───── Input records ─────

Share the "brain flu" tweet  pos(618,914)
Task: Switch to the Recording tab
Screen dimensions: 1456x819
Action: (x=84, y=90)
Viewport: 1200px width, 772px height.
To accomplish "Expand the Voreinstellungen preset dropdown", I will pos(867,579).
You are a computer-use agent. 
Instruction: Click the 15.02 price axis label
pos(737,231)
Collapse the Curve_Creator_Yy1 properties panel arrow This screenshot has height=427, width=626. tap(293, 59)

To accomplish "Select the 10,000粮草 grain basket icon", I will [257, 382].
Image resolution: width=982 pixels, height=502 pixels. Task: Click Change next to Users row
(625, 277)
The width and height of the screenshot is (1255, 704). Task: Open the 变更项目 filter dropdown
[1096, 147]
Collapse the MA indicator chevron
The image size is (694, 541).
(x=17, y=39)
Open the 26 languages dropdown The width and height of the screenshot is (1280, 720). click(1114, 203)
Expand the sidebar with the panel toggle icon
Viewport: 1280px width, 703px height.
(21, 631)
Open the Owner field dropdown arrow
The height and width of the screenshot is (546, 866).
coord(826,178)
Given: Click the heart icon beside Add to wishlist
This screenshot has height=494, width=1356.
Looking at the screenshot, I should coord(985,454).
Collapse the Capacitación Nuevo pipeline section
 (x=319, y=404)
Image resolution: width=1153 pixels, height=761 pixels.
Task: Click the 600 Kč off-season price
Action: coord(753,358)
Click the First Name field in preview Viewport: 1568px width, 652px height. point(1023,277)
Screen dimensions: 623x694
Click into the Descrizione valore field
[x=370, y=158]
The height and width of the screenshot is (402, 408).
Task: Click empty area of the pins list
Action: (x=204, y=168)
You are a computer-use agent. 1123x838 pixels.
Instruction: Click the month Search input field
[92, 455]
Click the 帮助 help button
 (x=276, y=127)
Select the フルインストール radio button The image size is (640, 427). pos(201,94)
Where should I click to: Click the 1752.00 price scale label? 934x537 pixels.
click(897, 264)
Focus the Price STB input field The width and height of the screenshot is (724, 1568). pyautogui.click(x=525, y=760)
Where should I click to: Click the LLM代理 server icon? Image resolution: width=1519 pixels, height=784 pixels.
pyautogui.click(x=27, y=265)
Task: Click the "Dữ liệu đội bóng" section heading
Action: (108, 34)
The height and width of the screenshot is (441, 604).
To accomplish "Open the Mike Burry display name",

─────

Reproduce verbatim the lines of the listing from the line containing "Collapse the Capacitación" through the end of the listing, inclusive.

Collapse the Capacitación Nuevo pipeline section
 (x=319, y=404)
Image resolution: width=1153 pixels, height=761 pixels.
Task: Click the 600 Kč off-season price
Action: coord(753,358)
Click the First Name field in preview Viewport: 1568px width, 652px height. point(1023,277)
Screen dimensions: 623x694
Click into the Descrizione valore field
[x=370, y=158]
The height and width of the screenshot is (402, 408).
Task: Click empty area of the pins list
Action: (x=204, y=168)
You are a computer-use agent. 1123x838 pixels.
Instruction: Click the month Search input field
[92, 455]
Click the 帮助 help button
 (x=276, y=127)
Select the フルインストール radio button The image size is (640, 427). pos(201,94)
Where should I click to: Click the 1752.00 price scale label? 934x537 pixels.
click(897, 264)
Focus the Price STB input field The width and height of the screenshot is (724, 1568). pyautogui.click(x=525, y=760)
Where should I click to: Click the LLM代理 server icon? Image resolution: width=1519 pixels, height=784 pixels.
pyautogui.click(x=27, y=265)
Task: Click the "Dữ liệu đội bóng" section heading
Action: (108, 34)
The height and width of the screenshot is (441, 604).
To accomplish "Open the Mike Burry display name",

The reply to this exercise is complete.